Ia menegaskan, pengelolaan sampah yang optimal dari hulu hingga tengah menjadi kunci untuk mengurangi beban TPA Antang secara signifikan.
Lanjut dia, dari hulu dan bagian tengah ini sangat didorong untuk terus meningkat.
“Dan itu sudah mulai dilakukan, termasuk dengan masuknya fasilitas seperti MRF dan insinerator,” tambahnya.
Terkait keberadaan insinerator yang sebelumnya sempat mendapat imbauan agar tidak langsung dioperasikan, Azri menjelaskan bahwa hal tersebut masih dalam tahap kajian teknis dan administrasi.

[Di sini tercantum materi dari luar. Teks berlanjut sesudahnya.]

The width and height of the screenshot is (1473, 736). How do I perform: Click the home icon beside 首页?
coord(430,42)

Karena ini barang baru, tentu perlu dikaji terlebih dahulu. Dokumen harus dilengkapi, teknisnya diperiksa, apakah sudah memenuhi persyaratan pembakaran sampah sesuai ketentuan.

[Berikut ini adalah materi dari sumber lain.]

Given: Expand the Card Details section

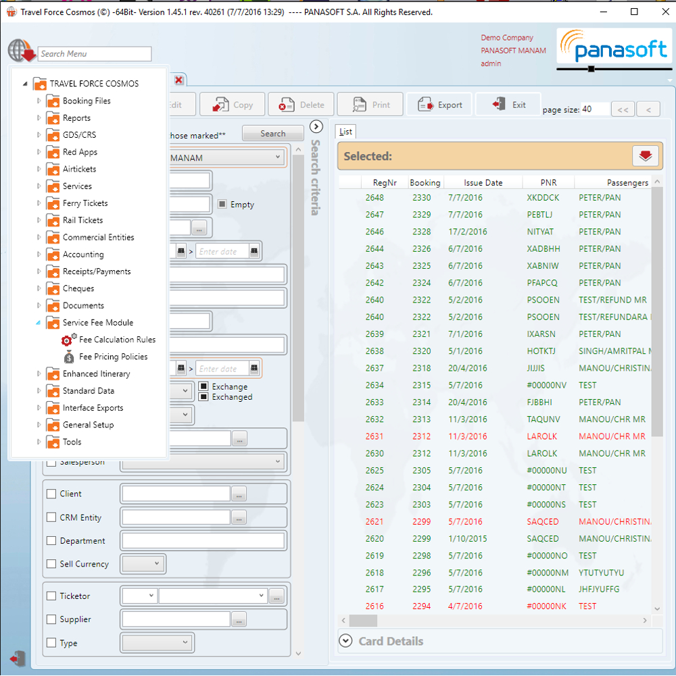Looking at the screenshot, I should 346,641.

Di akhir pertemuan, Azri kembali menegaskan bahwa secara umum telah terlihat adanya peningkatan kebersihan Kota Makassar dalam beberapa waktu terakhir.

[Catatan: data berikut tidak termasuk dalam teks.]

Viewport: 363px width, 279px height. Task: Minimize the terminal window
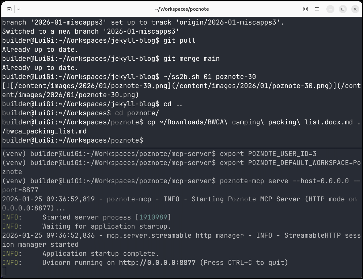pos(331,9)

“Kelihatannya memang sudah ada peningkatan kebersihan,” pungkasnya.
Pada kesempatan ini, Wali Kota Makassar, Munafri Arifuddin, meminta Dinas Lingkungan Hidup (DLH) Kota Makassar, untuk terus melakukan pembenahan di Tempat Pembuangan Akhir (TPA) Antang, khususnya dalam upaya mengurangi lendir serta menjaga kebersihan area TPA secara berkelanjutan.